====== DATA FOR REVIEW

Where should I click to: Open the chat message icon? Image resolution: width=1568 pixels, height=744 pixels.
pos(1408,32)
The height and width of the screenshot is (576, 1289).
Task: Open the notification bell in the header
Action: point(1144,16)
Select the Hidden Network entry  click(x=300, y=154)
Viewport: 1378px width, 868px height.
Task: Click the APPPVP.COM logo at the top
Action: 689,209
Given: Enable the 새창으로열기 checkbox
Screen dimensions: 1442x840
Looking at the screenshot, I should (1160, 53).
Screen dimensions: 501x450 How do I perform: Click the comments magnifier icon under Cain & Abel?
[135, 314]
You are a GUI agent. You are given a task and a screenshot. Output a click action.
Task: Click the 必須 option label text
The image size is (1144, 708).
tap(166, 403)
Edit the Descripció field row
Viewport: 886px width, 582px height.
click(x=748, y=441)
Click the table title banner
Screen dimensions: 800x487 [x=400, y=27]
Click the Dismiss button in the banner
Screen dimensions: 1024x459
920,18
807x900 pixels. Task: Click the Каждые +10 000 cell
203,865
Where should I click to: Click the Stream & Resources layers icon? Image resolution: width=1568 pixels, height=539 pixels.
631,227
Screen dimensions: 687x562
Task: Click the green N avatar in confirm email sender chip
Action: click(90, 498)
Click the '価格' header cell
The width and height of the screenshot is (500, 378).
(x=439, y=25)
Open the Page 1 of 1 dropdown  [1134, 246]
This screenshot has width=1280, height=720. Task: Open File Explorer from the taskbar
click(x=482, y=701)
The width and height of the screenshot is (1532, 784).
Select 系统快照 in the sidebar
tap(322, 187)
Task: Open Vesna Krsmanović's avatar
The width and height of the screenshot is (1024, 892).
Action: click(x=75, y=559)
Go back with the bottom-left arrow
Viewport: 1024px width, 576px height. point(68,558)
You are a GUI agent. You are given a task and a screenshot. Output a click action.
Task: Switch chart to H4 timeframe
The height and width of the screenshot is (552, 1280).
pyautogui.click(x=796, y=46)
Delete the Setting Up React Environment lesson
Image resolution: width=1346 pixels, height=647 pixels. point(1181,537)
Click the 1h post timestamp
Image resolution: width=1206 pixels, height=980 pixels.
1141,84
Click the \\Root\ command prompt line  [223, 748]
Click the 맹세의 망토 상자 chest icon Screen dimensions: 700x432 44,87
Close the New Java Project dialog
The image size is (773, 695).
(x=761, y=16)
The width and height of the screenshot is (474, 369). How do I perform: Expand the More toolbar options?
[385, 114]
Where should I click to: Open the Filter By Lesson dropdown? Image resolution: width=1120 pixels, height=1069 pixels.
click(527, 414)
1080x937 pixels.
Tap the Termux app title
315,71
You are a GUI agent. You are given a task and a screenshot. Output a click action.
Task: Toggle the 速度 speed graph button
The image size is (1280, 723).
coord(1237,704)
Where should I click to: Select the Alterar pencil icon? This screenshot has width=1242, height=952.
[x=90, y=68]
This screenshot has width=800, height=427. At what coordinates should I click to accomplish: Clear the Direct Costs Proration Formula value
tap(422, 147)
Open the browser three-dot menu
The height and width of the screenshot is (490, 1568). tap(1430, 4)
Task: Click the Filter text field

============

* [YOUR INSTRUCTIONS]: Lines in the records above that carry the word "text" are to be located and copied.

* [TASK OUTPUT]:
Task: Click the 必須 option label text
Task: Click the Filter text field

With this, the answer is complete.